What the task asks
This task calls for the lines below starting at the one containing "The height and" and ending at the one containing "the generate tool", repeated exactly with both ends kept and pictures left out.

Source data
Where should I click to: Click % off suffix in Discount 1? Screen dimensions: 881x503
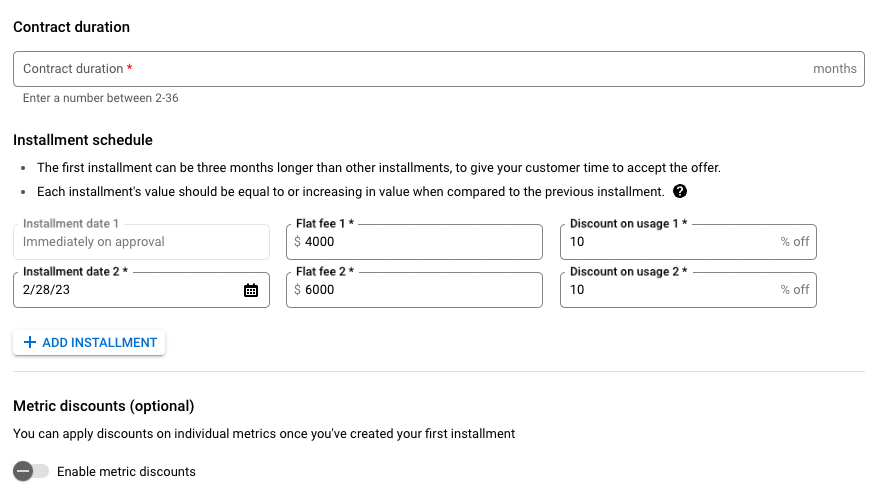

==

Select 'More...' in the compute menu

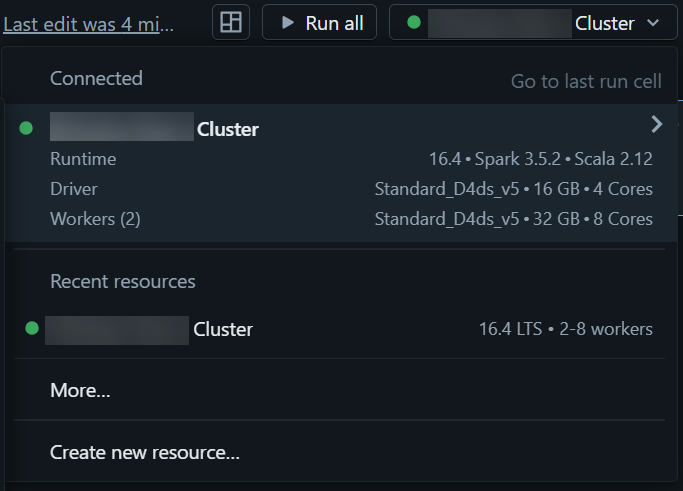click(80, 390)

...

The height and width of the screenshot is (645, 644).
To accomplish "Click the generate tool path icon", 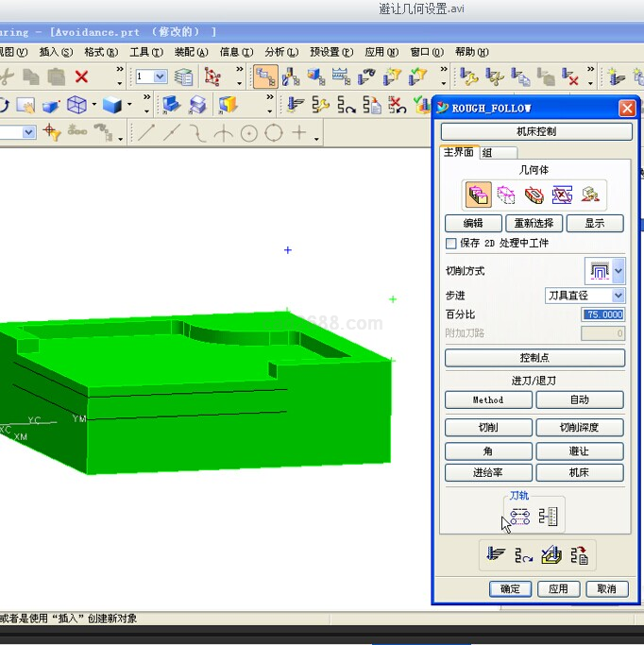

Result
The height and width of the screenshot is (645, 644).
To accomplish "Click the generate tool path icon", 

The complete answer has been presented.